Introduction to composition with an emphasis on writing short essays. Includes assigned readings. Introduction to basic research methods. Taught in technology enhanced classrooms. Prerequisite: appropriate combinations of SAT verbal or ACT English scores and academic index. Not open to students who have credit in ENG 101 or 102.
*MATHS 165-166 (8 semester hours) may be substituted for MATHS 161-162. Students with insufficient preparation may take MA 108 or 111 in the fall semester and start a calculus sequence in the spring semester.
**CS 104 Introduction to Microcomputers (3) is strongly recommended; discuss other appropriate electives with your advisor. Semester 2
Total credit hours: 17
CHEM 112 - General Chemistry 2.
Continuation and extension of CHEM 111, including chemical kinetics, electrochemistry, chemical equilibrium, chemistry of metals and nonmetals, and radioactivity. Three hours of lecture and one three-hour recitation-laboratory period weekly. Prerequisite: CHEM 111; MATHS 108.
BIO 112 - Principles of Biology 2.
Examines the diversity, evolutionary relationships, ecology, and physiology of organisms in the animal kingdom with an introduction to the protozoans. Emphasizes structure and function at the organismal level, classification, and phylogenetic relationships. Lecture and laboratory.
MATHS 162 - Applied Calculus 2.
Derivatives and integrals of transcendental functions with additional applications, techniques of integration, improper integrals, calculus in higher dimensions and series. Prerequisite: MATHS 161 or 165. Not open to students who have credit in MATHS 166.
ENG 104 - English Composition 2.
Further instruction in composition with an emphasis on writing longer essays. Includes assigned readings. Further instruction and practice in research methods. Prerequisite: ENG 101, 102; or ENG 103; or appropriate combinations of SAT verbal or ACT English scores and academic index.
PHYSL 210 - Human Physiology 1.
Study of cell physiology and nervous, muscular, and circulatory systems in humans. Group experimentation with recording apparatus. Includes use of animals or animal tissue. Prerequisite: course in biology or permission of the department chairperson. Prerequisite recommended: an anatomy course and a chemistry course.

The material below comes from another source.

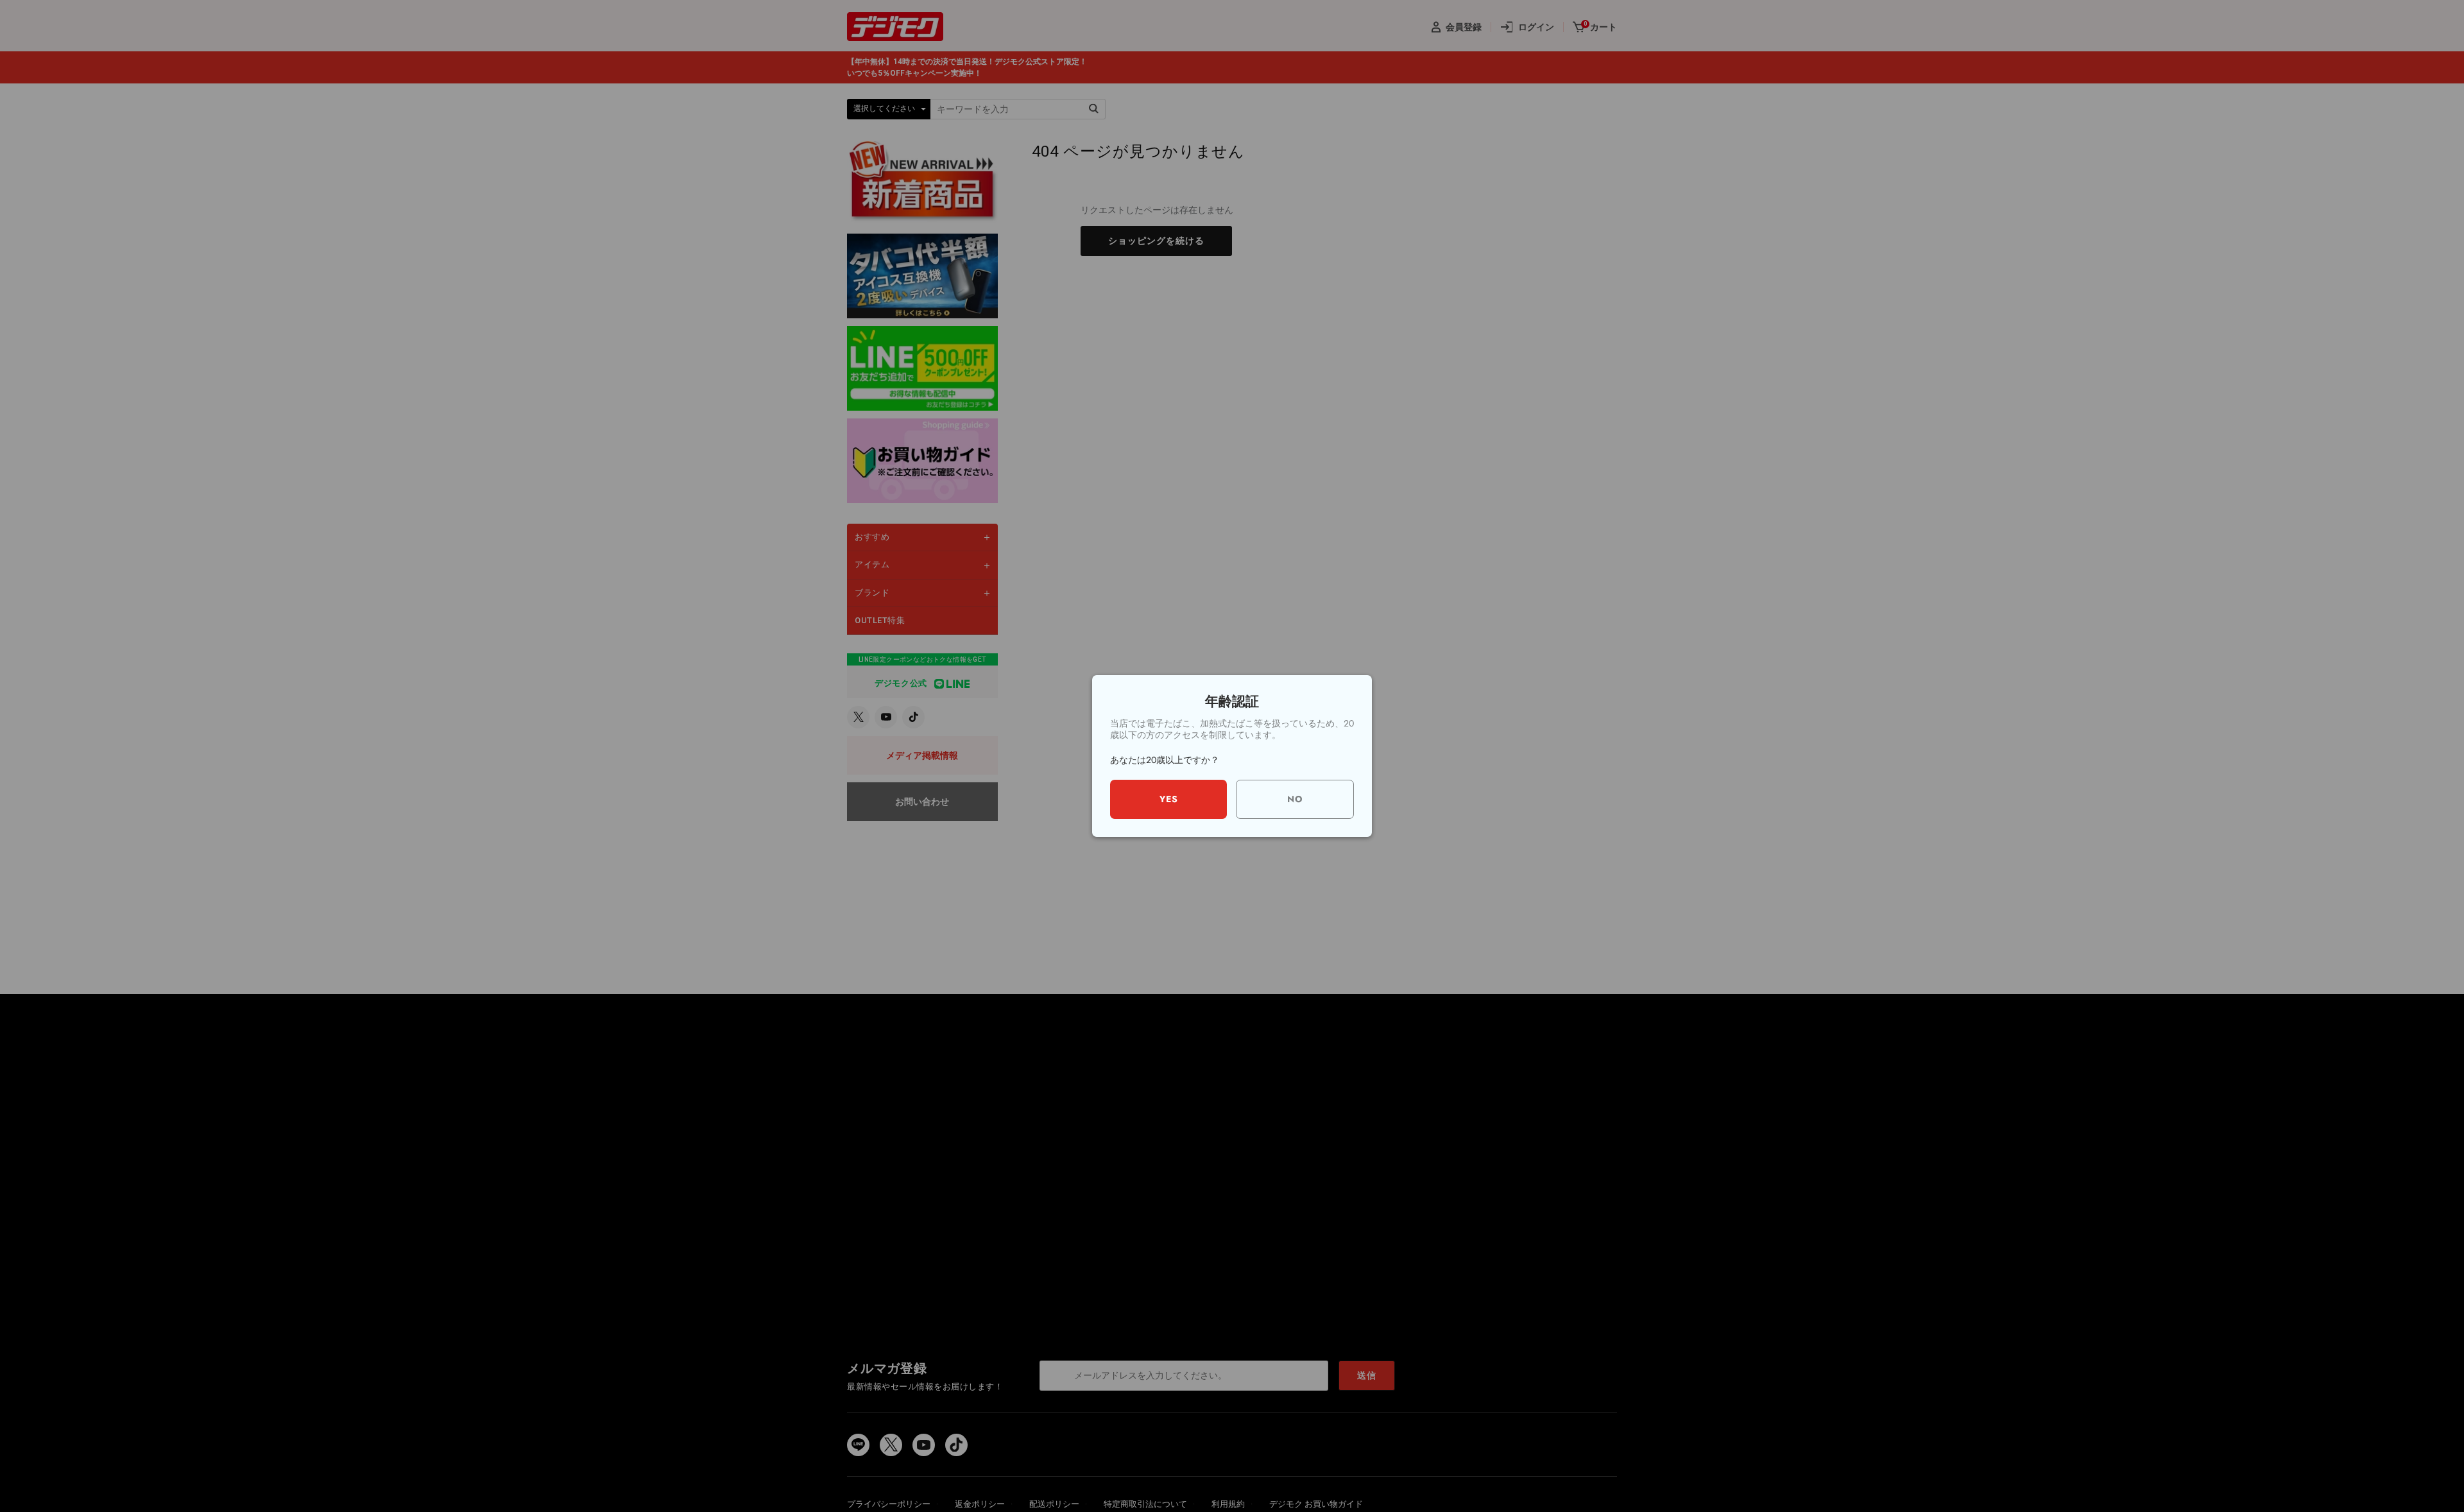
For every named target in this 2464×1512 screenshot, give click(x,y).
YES (1168, 799)
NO (1295, 799)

*MATHS 165-166 (8 semester hours) may be substituted for MATHS 161-162. Students with insufficient preparation may take MA 108 or 111 in the fall semester and start a calculus sequence in the spring semester. Second Year, Pre-Pharmacy Program
Total credit hours: 15
CHEM 231 - Organic Chemistry 1.
Nomenclature, structure, bonding, and functional group chemistry of organic compounds. Three hours of lecture and one three-hour laboratory period weekly. Prerequisite: CHEM 112. Not open to students who have credit in CHEM 234.

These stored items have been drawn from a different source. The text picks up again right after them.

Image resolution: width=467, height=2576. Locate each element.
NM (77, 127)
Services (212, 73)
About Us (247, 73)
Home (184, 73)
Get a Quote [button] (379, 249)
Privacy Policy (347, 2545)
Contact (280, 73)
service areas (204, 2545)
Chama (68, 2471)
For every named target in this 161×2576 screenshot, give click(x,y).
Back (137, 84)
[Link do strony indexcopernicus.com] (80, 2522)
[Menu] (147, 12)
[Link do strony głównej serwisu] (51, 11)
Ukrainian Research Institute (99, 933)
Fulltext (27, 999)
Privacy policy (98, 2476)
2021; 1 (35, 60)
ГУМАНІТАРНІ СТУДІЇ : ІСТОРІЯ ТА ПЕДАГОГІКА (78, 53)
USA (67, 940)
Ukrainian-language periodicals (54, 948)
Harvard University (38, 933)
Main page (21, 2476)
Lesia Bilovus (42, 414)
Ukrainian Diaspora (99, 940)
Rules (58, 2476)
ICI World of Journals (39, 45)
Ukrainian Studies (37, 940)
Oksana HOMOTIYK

PHYCS 110 - General Physics 1.
Studies the laws of Newtonian mechanics. Introductory fluid statics and dynamics, heat and thermodynamics, and wave motion and sound. Recommended background: one year of college preparatory physics in high school. Prerequisite: MATHS 112, trigonometry or appropriate trigonometry sub scores on Mathematics placement exam or passing grade in high school physics. Parallel: PHYCS 111 is recommended for students who have not attained the recommended background.
ANAT 201 - Fundamentals of Human Anatomy.
Basic study of human anatomy. Emphasizes gross and functional anatomy but also includes microscopic study of selected tissues and organs. Two lectures and one two-hour laboratory period weekly. Semester 2
Total credit hours: 15
Electives: 9 credit hours. (*PHYSL 221 Human Physiology 2 is strongly recommended.)
CHEM 232 - Organic Chemistry 2.
Continuation and extension of CHEM 231, including the chemistry of natural products and biomolecules. Three hours of lecture and one three-hour laboratory period weekly. Prerequisite: CHEM 231. Not open to students who have credit in CHEM 235.
ECON 116 - Survey of Economic Ideas.
The important conclusions of economics are surveyed and applied to topics chosen by the instructor. Especially valuable to students with no high school background in economics. Not applicable to a major or minor in economics. Not open to students who have credit in ECON 201 or 202.